Take a look at the lineup at the New York Boylesque Festival — you'll see plenty of the muscle boy and swimmer body types of the sort styled at Hardbodies on North St. Mary's Street and at gay strip clubs cross the country. But large men like Jasper St. James of the Pastie Pops? I don't think so. Well, so much for New York — world leader, indeed. St. James uses his statuesque (though hardly huge, by SA standards) frame to ribald effect in a number of peeling acts and a trademark routine with popping balloons. Even when done by a petite woman, the balloon show is hilarious because it burlesques stripping. Yes, burlesque can be a verb, and it's high time we defined our terms in this story, and looked further back in history. First known use in 1667, burlesque means comic, droll, in French. Most likely from the Italian burlesco, SA residents not afflicted with English mono-lingualism will hear the Spanish word burla: joke. Elizabethan playwrights like Thomas Dekker (1570-1632) wrote burlesques to parody social mores, and more often, as in his Satiromastix, society figures like competing writer (and sometimes ally) Ben Jonson. Fast-forward to the 1860s, when Lydia Thompson brought her British Blondes across the pond spoofing (once again) legit theater. She introduced a bit of erotic drag as well, with scantily dressed women in men's roles. America, the great meat grinder of traditions, threw another British import, the music hall, into the blend, along with homegrown minstrel shows and that everyman necessity — striptease.

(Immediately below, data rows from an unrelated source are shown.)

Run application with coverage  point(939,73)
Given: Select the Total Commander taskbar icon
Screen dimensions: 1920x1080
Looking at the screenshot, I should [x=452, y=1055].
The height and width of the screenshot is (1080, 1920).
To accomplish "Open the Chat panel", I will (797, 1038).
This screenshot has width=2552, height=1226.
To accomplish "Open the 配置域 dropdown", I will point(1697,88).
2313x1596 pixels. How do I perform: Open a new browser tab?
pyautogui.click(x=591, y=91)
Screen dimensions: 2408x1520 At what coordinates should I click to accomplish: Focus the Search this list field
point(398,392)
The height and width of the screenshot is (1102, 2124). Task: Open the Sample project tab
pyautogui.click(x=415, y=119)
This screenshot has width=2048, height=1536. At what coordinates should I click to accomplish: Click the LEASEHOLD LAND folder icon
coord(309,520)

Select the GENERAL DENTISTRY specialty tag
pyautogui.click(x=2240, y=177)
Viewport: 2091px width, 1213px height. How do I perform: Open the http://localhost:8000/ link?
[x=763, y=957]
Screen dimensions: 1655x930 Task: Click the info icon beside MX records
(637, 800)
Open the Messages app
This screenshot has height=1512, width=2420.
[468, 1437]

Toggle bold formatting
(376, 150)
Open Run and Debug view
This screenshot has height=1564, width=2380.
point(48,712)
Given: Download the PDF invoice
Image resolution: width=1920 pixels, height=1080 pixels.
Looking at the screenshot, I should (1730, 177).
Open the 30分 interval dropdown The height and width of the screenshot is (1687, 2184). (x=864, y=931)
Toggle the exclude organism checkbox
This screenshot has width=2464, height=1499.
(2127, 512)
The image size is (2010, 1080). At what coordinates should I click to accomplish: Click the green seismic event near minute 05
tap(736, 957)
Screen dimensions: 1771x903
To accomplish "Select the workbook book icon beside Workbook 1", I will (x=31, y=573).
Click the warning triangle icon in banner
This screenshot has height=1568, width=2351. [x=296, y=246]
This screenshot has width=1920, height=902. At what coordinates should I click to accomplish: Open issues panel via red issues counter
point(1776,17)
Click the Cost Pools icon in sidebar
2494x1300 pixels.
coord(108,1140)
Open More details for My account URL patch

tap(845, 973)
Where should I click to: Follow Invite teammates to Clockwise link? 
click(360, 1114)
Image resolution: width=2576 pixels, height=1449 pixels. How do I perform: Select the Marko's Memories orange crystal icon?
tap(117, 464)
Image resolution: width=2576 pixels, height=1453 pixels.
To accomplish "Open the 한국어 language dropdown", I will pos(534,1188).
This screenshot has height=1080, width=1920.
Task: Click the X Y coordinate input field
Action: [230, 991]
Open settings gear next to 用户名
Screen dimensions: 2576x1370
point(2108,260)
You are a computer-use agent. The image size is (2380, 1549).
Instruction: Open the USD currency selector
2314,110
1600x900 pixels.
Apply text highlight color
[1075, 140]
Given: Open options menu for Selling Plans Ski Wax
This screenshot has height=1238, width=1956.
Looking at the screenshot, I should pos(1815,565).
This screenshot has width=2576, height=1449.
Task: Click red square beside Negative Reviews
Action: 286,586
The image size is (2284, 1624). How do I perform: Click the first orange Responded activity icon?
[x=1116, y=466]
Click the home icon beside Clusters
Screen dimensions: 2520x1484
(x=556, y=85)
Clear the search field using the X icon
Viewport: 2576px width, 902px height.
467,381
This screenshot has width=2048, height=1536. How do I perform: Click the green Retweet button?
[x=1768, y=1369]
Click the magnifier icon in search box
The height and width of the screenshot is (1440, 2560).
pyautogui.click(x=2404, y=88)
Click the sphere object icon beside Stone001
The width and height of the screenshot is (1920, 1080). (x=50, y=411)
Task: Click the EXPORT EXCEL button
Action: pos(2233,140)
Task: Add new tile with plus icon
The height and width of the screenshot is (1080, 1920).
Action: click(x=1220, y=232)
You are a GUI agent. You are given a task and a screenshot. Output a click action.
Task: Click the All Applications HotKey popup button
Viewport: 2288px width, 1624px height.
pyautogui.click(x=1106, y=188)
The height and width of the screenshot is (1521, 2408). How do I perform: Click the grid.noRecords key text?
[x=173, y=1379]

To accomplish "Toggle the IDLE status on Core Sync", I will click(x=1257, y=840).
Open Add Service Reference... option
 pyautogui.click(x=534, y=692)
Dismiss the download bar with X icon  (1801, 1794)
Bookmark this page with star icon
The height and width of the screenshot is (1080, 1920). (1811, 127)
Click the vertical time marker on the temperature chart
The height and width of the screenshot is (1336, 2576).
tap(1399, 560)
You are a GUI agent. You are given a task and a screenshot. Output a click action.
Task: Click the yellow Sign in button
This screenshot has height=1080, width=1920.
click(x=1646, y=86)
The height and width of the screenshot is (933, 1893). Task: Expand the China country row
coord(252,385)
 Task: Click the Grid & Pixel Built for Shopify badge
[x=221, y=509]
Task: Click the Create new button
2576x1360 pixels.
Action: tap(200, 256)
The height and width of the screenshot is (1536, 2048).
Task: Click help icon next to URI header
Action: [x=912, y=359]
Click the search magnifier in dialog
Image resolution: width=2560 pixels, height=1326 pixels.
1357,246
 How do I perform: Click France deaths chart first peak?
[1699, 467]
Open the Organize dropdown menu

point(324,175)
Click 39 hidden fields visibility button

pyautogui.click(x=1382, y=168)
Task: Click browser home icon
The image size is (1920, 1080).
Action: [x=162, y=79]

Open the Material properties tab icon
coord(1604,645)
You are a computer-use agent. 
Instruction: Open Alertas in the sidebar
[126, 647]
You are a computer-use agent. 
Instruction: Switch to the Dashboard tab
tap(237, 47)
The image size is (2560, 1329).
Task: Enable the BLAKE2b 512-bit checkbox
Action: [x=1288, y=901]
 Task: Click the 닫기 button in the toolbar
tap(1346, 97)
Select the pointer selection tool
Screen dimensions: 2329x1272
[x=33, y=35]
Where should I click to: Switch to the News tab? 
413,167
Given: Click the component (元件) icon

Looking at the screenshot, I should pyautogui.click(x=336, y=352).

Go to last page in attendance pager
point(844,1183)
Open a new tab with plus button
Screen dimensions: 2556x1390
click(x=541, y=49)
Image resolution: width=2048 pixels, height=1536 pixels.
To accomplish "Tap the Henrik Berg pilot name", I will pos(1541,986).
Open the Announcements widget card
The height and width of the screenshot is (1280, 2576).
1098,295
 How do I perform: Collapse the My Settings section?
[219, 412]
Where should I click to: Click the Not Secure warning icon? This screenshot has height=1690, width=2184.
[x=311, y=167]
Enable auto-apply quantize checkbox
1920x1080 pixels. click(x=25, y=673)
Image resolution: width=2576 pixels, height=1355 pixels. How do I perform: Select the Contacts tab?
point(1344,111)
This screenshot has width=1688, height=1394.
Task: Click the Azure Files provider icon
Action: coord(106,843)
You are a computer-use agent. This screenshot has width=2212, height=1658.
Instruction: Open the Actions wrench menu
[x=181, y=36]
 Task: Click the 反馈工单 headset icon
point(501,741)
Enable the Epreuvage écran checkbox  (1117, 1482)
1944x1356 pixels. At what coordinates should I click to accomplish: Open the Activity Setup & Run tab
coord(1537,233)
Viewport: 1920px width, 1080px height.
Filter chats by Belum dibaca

A man doing striptease is — even given the now tiresome (and false) supposition that the audience is male — engaged in drag. SABF presents a twist on the British Blondes with a slightly different viewer in mind with Queertini Time, comprised of Shelby Mine and Eaton Johnson, a gender-bending couple on stage and in life who began performing in Austin's Kings N Things. At SABF they will perform a duet involving, says Johnson, baking.

Held in three venues over two days, the fest begins Friday at The Korova with a pin-up and car show, live music by Mr. Lewis and the Funeral 5 and the Flametrick Subs, a burlesque show featuring Ruby Lamb of Austin's The Jigglewatts Burlesque, and a salon-style fashion show featuring costumes by Jennifer Gonzalez, aka Jupiter Moon 3, the SA-based corset maker of international renown. Over a dozen performers, including SA's Zombie Bazaar Belly Dance, will be on hand during the night. Day two begins at Calle Ocho with Intro to Burlesque and Big Bad Boa, classes taught by festival headliner, founding member of Jigglewatts, and Headmistress of The Austin Academy of Burlesque, Coco Lectric, followed by Costuming 101 taught by Black Mariah of Dallas. The main event is The Saturday Night Spectacular at the Woodlawn Theatre, hosted by Camille Toe of the Pastie Pops and Foxxy Blue Orchid of Stars and Garters (Jump-Start Performance Company's Dino Foxx), who will guide the audience with comedic repartee through more than two dozen acts that span classic and Neo-Burlesque performance to the night's finales by past Queens of Burlesque Coco Lectric and Perle Noire.